Speed Up Your Site With A Content Delivery Network


If your website targets worldwide, then you might already know that distance from the server to the user can introduce latency – an effect of distance. Latency is basically the time it takes to make a round trip from the server, to the user, and back to the server again. The longer the latency gets, the longer it can take to download a file. The cause is quite technical so we won’t get into that, but rest assured distance does take its toll on load speeds.

This is where Content Delivery Networks (CDN’s) come into play. CDN’s are designed to serve content to users as fast as possible based on their geographical location throughout the globe.

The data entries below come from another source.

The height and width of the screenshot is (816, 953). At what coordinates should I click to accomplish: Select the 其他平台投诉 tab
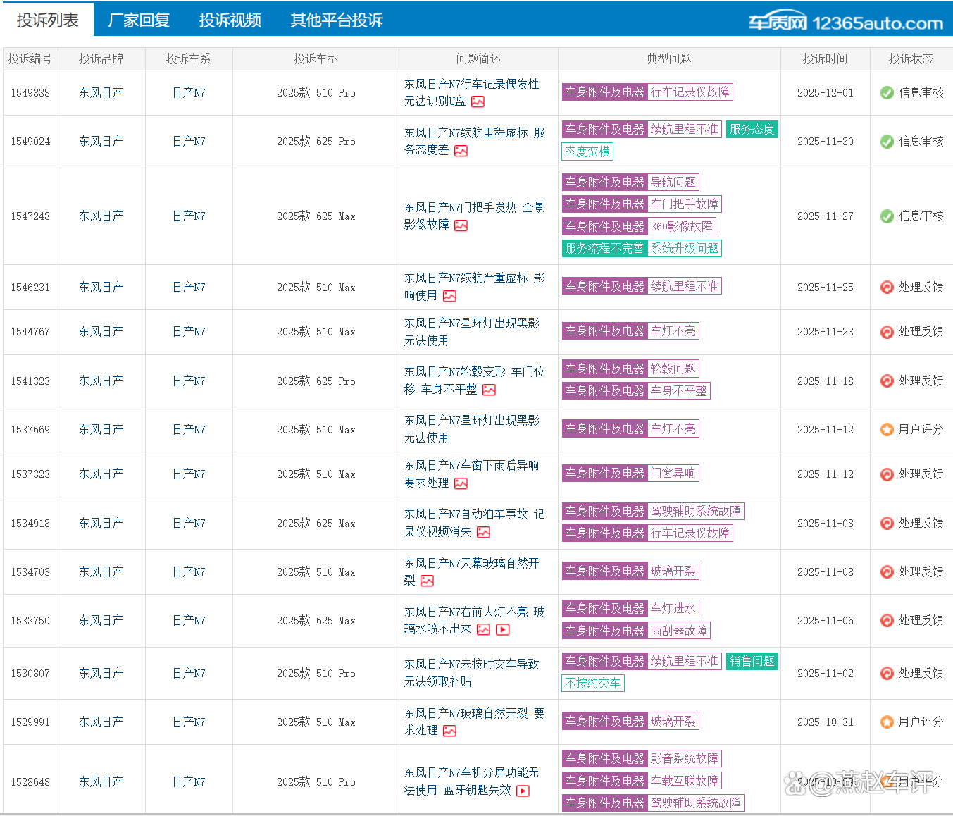337,20

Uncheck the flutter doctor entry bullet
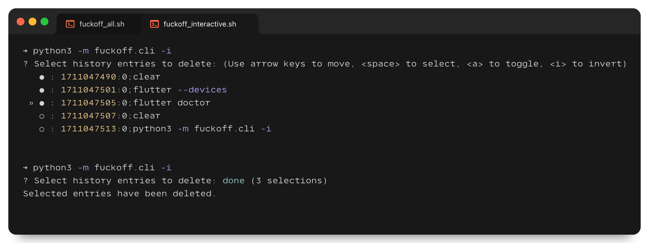click(42, 103)
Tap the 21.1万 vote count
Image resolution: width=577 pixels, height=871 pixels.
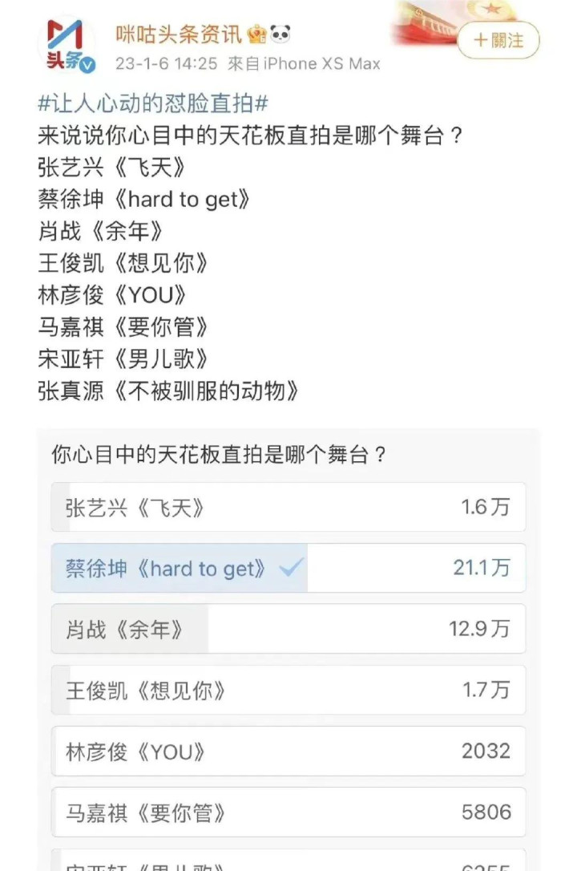pyautogui.click(x=481, y=568)
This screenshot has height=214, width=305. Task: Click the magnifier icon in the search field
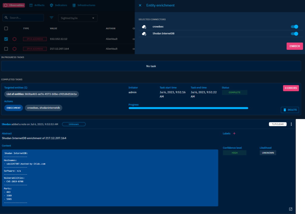[6, 18]
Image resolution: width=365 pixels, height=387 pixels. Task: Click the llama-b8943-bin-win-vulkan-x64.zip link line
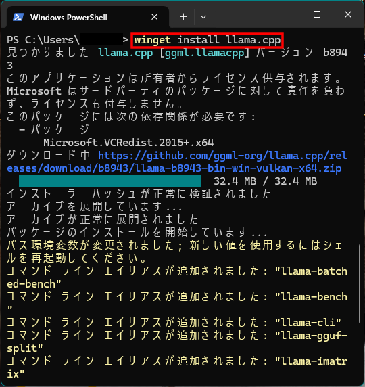coord(174,168)
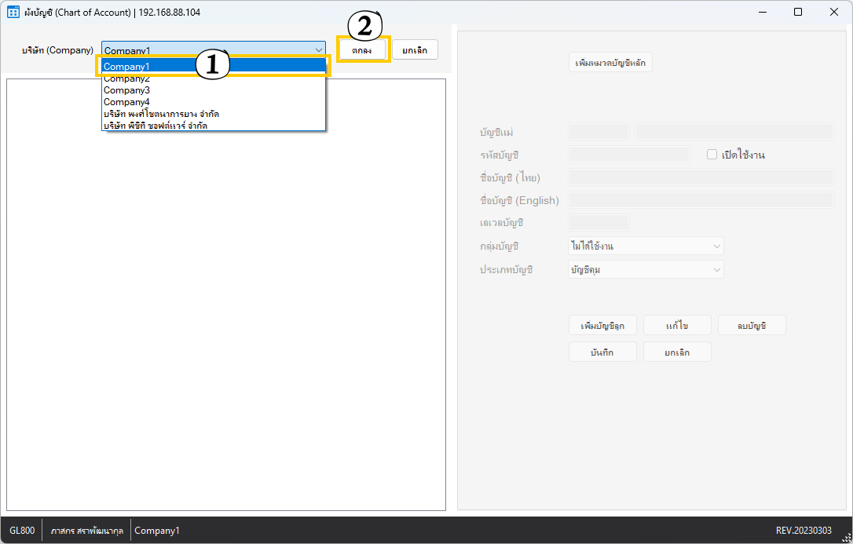This screenshot has height=544, width=853.
Task: Click the เพิ่มหมวดบัญชีหลัก button
Action: coord(610,63)
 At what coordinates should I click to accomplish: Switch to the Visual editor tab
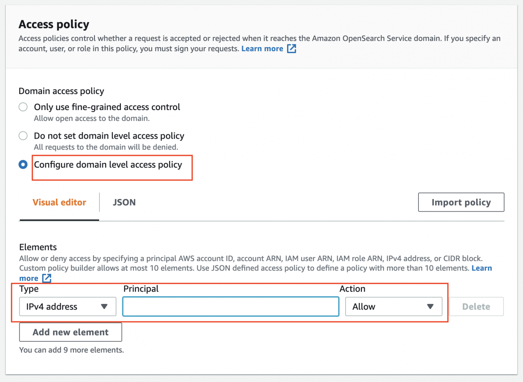point(59,202)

The basic principle is to mirror your data such as images, videos and other large downloads to several servers, and geographically place them where your users are.

For example, your main site may be hosted in the United States but your visitors come from USA, Europe and Australia more than any other country. In this case, you would have 3 sets of CDN servers, one in USA, one in Europe and one in Australia. This way the users will be served content from the server closest to them. This will increase speeds and give the user a more pleasant experience when browsing and downloading from the site.

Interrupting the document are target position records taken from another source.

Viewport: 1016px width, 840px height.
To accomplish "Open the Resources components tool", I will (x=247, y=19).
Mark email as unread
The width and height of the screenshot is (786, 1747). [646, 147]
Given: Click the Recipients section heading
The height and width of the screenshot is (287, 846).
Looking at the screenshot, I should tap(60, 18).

With Google Caffeine and site speed being introduced into ranking results, it is important that your site perform as quickly as possible, and a Content Delivery Network helps to ensure this.

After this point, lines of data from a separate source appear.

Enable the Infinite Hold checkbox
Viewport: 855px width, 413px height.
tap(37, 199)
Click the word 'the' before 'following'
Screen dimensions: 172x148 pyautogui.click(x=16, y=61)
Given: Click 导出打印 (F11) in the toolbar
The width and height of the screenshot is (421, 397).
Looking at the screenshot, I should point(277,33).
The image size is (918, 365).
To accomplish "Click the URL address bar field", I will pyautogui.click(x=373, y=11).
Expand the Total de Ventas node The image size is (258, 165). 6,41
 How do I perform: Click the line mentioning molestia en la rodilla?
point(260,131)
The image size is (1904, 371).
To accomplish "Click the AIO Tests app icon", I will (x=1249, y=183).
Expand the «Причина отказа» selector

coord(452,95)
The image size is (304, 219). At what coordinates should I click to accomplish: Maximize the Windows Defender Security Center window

A CDN doesn’t just offer faster speeds to those it’s closest to either. Browsers will often only download 2 items at a time from each hostname. This means if you have a lot of JavaScript files or CSS files, it will load them before continuing to load other items on the page. This limits you to 2 connections while it waits for those items to download. If you have CDN, you are essentially giving the browser more than one hostname to download from, so the browser can connect to more and download in parallel the files required for displaying the site.

In turn, this makes the content download faster and display more quickly on the browser, and prevents the user having to wait. Most users won’t wait more than 4 seconds for a page to load so be sure you’re not losing visitors by having a slow loading website.